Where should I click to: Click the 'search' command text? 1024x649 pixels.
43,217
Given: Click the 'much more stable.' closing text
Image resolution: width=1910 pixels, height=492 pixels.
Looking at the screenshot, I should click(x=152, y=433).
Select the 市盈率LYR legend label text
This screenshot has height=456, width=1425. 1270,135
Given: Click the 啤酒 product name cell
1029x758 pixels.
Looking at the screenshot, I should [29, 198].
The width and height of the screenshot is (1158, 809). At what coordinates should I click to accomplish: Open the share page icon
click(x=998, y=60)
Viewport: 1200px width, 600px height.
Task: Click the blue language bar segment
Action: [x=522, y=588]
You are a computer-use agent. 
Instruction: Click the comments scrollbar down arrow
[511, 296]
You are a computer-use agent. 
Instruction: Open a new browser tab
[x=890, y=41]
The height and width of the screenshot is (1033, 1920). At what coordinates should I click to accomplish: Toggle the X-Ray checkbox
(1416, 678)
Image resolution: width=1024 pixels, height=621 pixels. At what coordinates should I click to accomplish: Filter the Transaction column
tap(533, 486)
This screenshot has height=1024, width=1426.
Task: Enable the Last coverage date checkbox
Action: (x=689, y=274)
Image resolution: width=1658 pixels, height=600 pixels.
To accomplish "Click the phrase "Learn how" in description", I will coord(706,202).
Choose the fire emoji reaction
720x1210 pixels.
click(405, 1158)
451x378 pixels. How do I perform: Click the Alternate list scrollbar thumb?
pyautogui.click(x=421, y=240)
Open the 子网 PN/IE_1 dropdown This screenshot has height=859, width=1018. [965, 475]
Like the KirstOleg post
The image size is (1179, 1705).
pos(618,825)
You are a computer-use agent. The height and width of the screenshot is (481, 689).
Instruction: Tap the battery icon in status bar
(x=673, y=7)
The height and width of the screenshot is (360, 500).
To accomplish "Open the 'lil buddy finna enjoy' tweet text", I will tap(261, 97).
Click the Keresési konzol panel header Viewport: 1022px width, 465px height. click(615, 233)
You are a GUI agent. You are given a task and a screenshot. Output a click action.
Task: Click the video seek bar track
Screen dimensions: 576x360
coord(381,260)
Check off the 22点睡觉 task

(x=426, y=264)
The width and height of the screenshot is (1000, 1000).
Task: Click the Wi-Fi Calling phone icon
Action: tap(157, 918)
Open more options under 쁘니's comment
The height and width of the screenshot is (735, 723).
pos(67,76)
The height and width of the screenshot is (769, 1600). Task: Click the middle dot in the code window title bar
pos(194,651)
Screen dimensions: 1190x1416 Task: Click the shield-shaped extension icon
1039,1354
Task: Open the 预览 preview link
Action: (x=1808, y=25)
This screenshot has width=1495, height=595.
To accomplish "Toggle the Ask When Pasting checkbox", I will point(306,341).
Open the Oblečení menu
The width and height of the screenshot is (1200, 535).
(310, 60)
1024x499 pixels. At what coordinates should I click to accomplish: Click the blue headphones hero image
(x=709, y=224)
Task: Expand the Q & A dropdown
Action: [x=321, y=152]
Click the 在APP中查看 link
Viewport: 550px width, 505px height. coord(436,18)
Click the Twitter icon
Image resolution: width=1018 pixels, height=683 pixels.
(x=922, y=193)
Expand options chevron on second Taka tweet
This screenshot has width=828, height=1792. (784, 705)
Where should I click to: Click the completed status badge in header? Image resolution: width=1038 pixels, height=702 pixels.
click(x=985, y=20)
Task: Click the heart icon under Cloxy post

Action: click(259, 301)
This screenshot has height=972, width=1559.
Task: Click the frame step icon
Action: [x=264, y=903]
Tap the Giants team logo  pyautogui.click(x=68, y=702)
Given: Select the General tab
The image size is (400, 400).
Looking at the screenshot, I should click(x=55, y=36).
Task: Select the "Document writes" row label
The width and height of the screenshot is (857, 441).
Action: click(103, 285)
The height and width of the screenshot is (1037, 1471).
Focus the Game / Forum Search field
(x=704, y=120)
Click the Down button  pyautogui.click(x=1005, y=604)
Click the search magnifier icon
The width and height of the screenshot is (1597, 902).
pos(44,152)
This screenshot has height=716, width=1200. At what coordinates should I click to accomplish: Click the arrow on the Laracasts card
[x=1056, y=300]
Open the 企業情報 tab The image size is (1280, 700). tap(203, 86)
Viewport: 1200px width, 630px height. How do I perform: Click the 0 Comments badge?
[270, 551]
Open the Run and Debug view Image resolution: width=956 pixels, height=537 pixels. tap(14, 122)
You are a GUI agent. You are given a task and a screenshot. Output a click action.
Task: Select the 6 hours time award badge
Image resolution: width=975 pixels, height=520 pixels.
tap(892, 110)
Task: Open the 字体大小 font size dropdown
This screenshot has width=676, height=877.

+ + + +

Return the data above in full. Keep every line exactly as it is.

- _Written solution_:
Where should I click to: Click the 'search' command text? 1024x649 pixels.
43,217
Given: Click the 'much more stable.' closing text
Image resolution: width=1910 pixels, height=492 pixels.
Looking at the screenshot, I should click(x=152, y=433).
Select the 市盈率LYR legend label text
This screenshot has height=456, width=1425. 1270,135
Given: Click the 啤酒 product name cell
1029x758 pixels.
Looking at the screenshot, I should [29, 198].
The width and height of the screenshot is (1158, 809). At what coordinates should I click to accomplish: Open the share page icon
click(x=998, y=60)
Viewport: 1200px width, 600px height.
Task: Click the blue language bar segment
Action: [x=522, y=588]
You are a computer-use agent. 
Instruction: Click the comments scrollbar down arrow
[511, 296]
You are a computer-use agent. 
Instruction: Open a new browser tab
[x=890, y=41]
The height and width of the screenshot is (1033, 1920). At what coordinates should I click to accomplish: Toggle the X-Ray checkbox
(1416, 678)
Image resolution: width=1024 pixels, height=621 pixels. At what coordinates should I click to accomplish: Filter the Transaction column
tap(533, 486)
This screenshot has height=1024, width=1426.
Task: Enable the Last coverage date checkbox
Action: (x=689, y=274)
Image resolution: width=1658 pixels, height=600 pixels.
To accomplish "Click the phrase "Learn how" in description", I will coord(706,202).
Choose the fire emoji reaction
720x1210 pixels.
click(405, 1158)
451x378 pixels. How do I perform: Click the Alternate list scrollbar thumb?
pyautogui.click(x=421, y=240)
Open the 子网 PN/IE_1 dropdown This screenshot has height=859, width=1018. [965, 475]
Like the KirstOleg post
The image size is (1179, 1705).
pos(618,825)
You are a computer-use agent. The height and width of the screenshot is (481, 689).
Instruction: Tap the battery icon in status bar
(x=673, y=7)
The height and width of the screenshot is (360, 500).
To accomplish "Open the 'lil buddy finna enjoy' tweet text", I will tap(261, 97).
Click the Keresési konzol panel header Viewport: 1022px width, 465px height. click(615, 233)
You are a GUI agent. You are given a task and a screenshot. Output a click action.
Task: Click the video seek bar track
Screen dimensions: 576x360
coord(381,260)
Check off the 22点睡觉 task

(x=426, y=264)
The width and height of the screenshot is (1000, 1000).
Task: Click the Wi-Fi Calling phone icon
Action: tap(157, 918)
Open more options under 쁘니's comment
The height and width of the screenshot is (735, 723).
pos(67,76)
The height and width of the screenshot is (769, 1600). Task: Click the middle dot in the code window title bar
pos(194,651)
Screen dimensions: 1190x1416 Task: Click the shield-shaped extension icon
1039,1354
Task: Open the 预览 preview link
Action: (x=1808, y=25)
This screenshot has width=1495, height=595.
To accomplish "Toggle the Ask When Pasting checkbox", I will point(306,341).
Open the Oblečení menu
The width and height of the screenshot is (1200, 535).
(310, 60)
1024x499 pixels. At what coordinates should I click to accomplish: Click the blue headphones hero image
(x=709, y=224)
Task: Expand the Q & A dropdown
Action: [x=321, y=152]
Click the 在APP中查看 link
Viewport: 550px width, 505px height. coord(436,18)
Click the Twitter icon
Image resolution: width=1018 pixels, height=683 pixels.
(x=922, y=193)
Expand options chevron on second Taka tweet
This screenshot has width=828, height=1792. (784, 705)
Where should I click to: Click the completed status badge in header? Image resolution: width=1038 pixels, height=702 pixels.
click(x=985, y=20)
Task: Click the heart icon under Cloxy post

Action: click(259, 301)
This screenshot has height=972, width=1559.
Task: Click the frame step icon
Action: [x=264, y=903]
Tap the Giants team logo  pyautogui.click(x=68, y=702)
Given: Select the General tab
The image size is (400, 400).
Looking at the screenshot, I should click(x=55, y=36).
Task: Select the "Document writes" row label
The width and height of the screenshot is (857, 441).
Action: click(103, 285)
The height and width of the screenshot is (1037, 1471).
Focus the Game / Forum Search field
(x=704, y=120)
Click the Down button  pyautogui.click(x=1005, y=604)
Click the search magnifier icon
The width and height of the screenshot is (1597, 902).
pos(44,152)
This screenshot has height=716, width=1200. At what coordinates should I click to accomplish: Click the arrow on the Laracasts card
[x=1056, y=300]
Open the 企業情報 tab The image size is (1280, 700). tap(203, 86)
Viewport: 1200px width, 630px height. How do I perform: Click the 0 Comments badge?
[270, 551]
Open the Run and Debug view Image resolution: width=956 pixels, height=537 pixels. tap(14, 122)
You are a GUI agent. You are given a task and a screenshot. Output a click action.
Task: Select the 6 hours time award badge
Image resolution: width=975 pixels, height=520 pixels.
tap(892, 110)
Task: Open the 字体大小 font size dropdown
This screenshot has width=676, height=877.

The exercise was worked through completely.